--- Begin Text provided ---
"What are some defining characteristics of Chinese classical music that you convey in your music?"

Interview article by Paula E. Kirman:
Award-winning young pipa virtuoso Liu Fang talks about her passion for Chinese classical music (www.insideworldmusic.com


What is your musical training and background?

What are the biggest challenges of playing the pipa and guzheng?

What or what are your musical influences?

What do you like best about performing live?

What are some definining characteristics of Chinese classical music that you convey in your music?

What are your goals as an artist?

Liu Fang's Passionate Pipa - Traditional Chinese Music is in Her Heart and Soul
by Paula E. Kirman, June 24, 2001

Liu Fang, pipa soloistFor Liu Fang, traditional Chinese music is not only in her heart, it is in her soul. She was born in 1974 in the province of Yunnan and began learning the pipa, a Chinese lute, at the age of six. She began performing at age eleven, including a solo performance for the Queen of England during the royalty's visit to China. After graduating from the Shanghai Conservatory of Music in 1993, where she also studied the guzheng (a Chinese zither), she continued performing to critical and audience acclaim. Moving to Canada in 1996 was a turning point in her career, as she began touring Canada and the United States, playing various musical festivals in North American and Europe and making various television appearances. CBC Canada and its French station Radio Canada recorded four of her concerts and she has received several awards from the Canada Council for the Arts. Most recently, she was awarded the Future Generations Millennium Prize in June of 2001. One of only three winners, this prize is awarded to young performers seen to have extremely bright futures. In the words of the jury:

"Liu Fang's mastery of the pipa and the guzheng has established her international reputation as a highly talented young interpreter of traditional Chinese music. She aspires to combine her knowledge and practice of Eastern traditions with western classical music, contemporary music and improvisation, thereby creating new musical forms, uniting different cultures and discovering new audiences."
She is not only talented, but also very well spoken. I had the pleasure of interviewing Liu Fang and having her talk about her musical career and how she became so proficient on two very difficult instruments.

Paula: What is your musical training and background?
Liu Fang: My mother is an actress of Dianju (similar to Peking opera). I had the chance to listen to music even before I was able to speak. My mother always took me with her to rehearsals and sometimes also to the performances. I always sat there quietly during the performances and never made trouble for my mother, because I was very much attracted to the music, the singing and dancing on stage. When I was five years old, my mother began to teach me to play the Yueqin (a moon-shaped lute playing with a plectrum). When I was six years old, she bought me a pipa, and I began to learn the instrument. My teacher was Prof. Zheng Qinrong from the Yunnam Institute for the Arts. I love the instrument and made fast progress. I gave my first public performance when I was nine years old, and began to receive several prizes for provincial and national competitions. Meanwhile, I got the chance to perform with different performing troupes in many concerts, including a concert for the Queen of England. In 1990, when I was 15 years old, I went to study at the Shanghai Conservatory of Music, where I studied the pipa and guzheng, and got systematic training in Chinese music in general and had intensive contact with Western classics. Upon graduation, I went back to my hometown of Kunming, working as a pipa soloist at the Kunming Music and Dance Troupe. At the beginning of 1996 I moved to Canada with my husband and have been living in Montreal.
--- End Text provided ---
- **Given problem A**
Which lines in the entries below contain the word "Faire"? List each of those lines in full, and treat case as significant.
--- Begin Extracted material ---
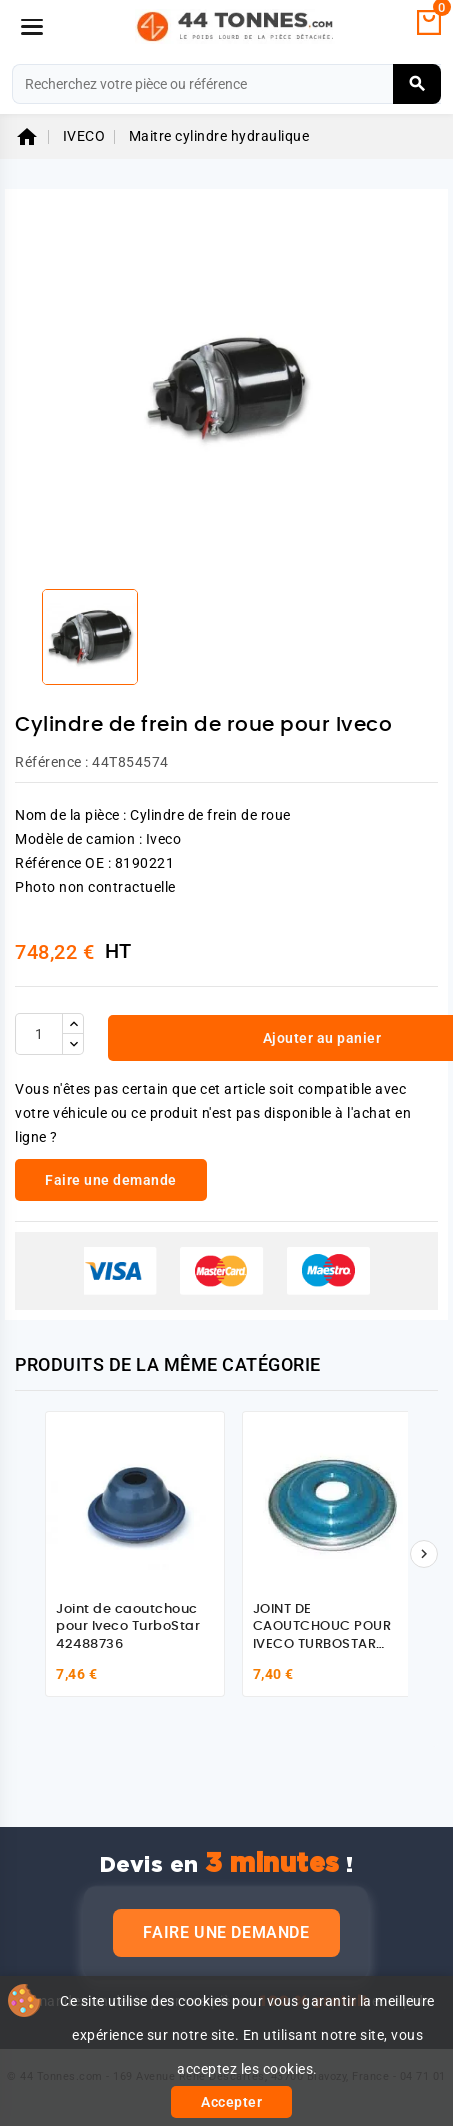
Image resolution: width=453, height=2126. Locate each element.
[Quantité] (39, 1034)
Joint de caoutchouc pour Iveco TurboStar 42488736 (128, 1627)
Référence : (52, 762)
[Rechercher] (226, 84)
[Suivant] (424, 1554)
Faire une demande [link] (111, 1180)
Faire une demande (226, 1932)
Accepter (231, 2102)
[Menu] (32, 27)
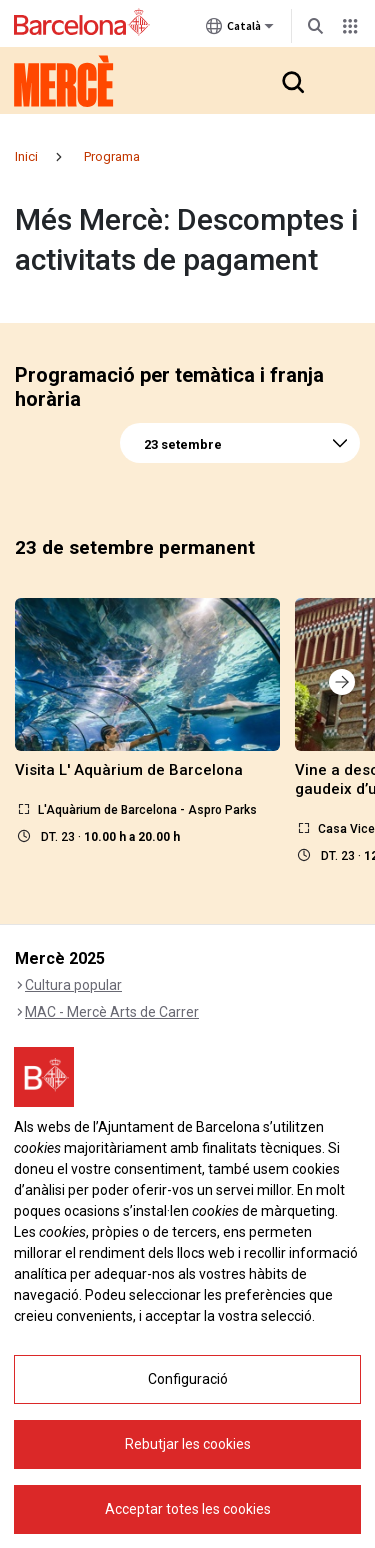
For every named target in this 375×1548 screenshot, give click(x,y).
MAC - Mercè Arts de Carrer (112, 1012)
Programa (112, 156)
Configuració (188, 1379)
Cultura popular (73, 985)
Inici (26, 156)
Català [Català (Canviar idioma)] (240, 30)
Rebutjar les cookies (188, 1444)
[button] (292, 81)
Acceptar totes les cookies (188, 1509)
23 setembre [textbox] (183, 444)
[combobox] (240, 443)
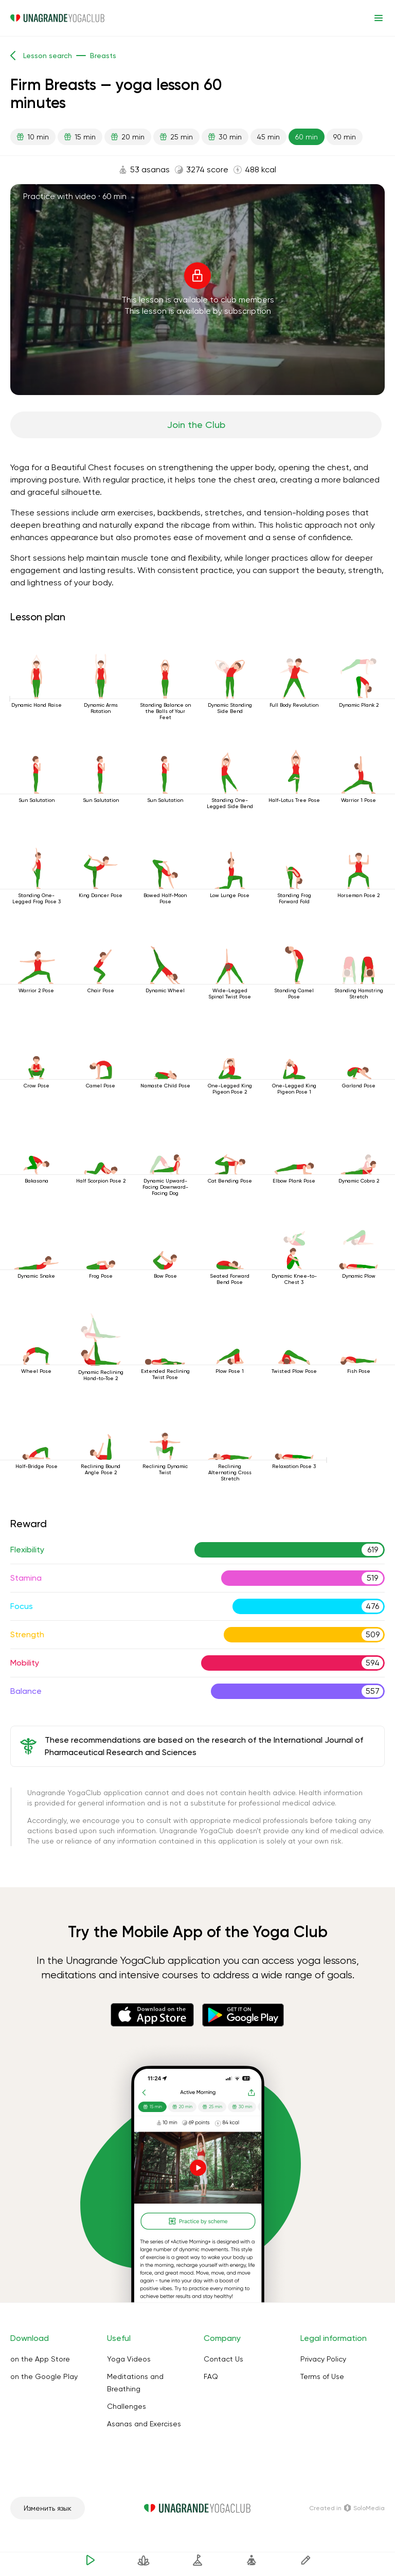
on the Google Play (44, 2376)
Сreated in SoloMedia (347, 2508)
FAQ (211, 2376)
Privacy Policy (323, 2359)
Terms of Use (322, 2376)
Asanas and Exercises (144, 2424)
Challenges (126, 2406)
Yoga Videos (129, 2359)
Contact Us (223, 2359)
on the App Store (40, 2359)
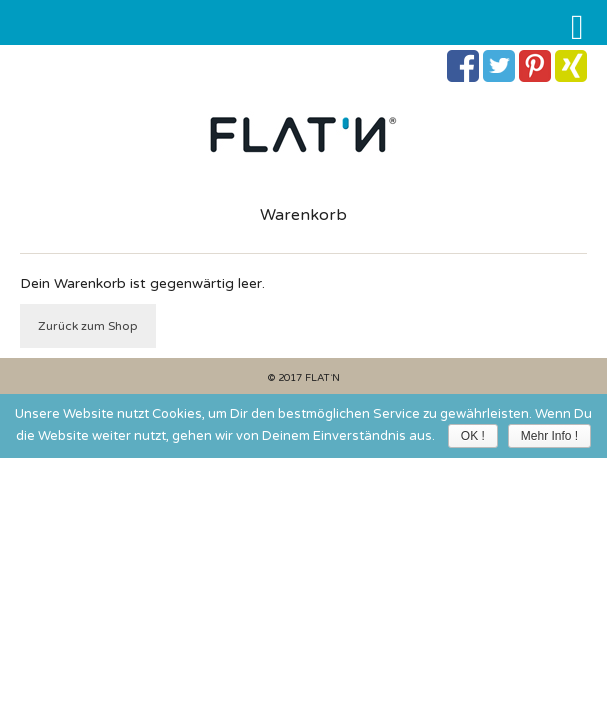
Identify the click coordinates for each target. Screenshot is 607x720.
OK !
--- End Extracted material ---
--- Begin Extracted material ---
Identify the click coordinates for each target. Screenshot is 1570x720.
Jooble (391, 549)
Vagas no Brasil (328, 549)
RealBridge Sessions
--- End Extracted material ---
- **Given problem B**
Answer these questions from the Liu Fang interview above:
(i) In what year did Liu Fang move to Canada?
(ii) What instrument did her mother begin teaching her when she was five?
(iii) What prize was she awarded in June of 2001?

- **Exercise output A**
Faire une demande [link] (111, 1180)
Faire une demande (226, 1932)

- **Exercise output B**
(i) 1996
(ii) The Yueqin
(iii) The Future Generations Millennium Prize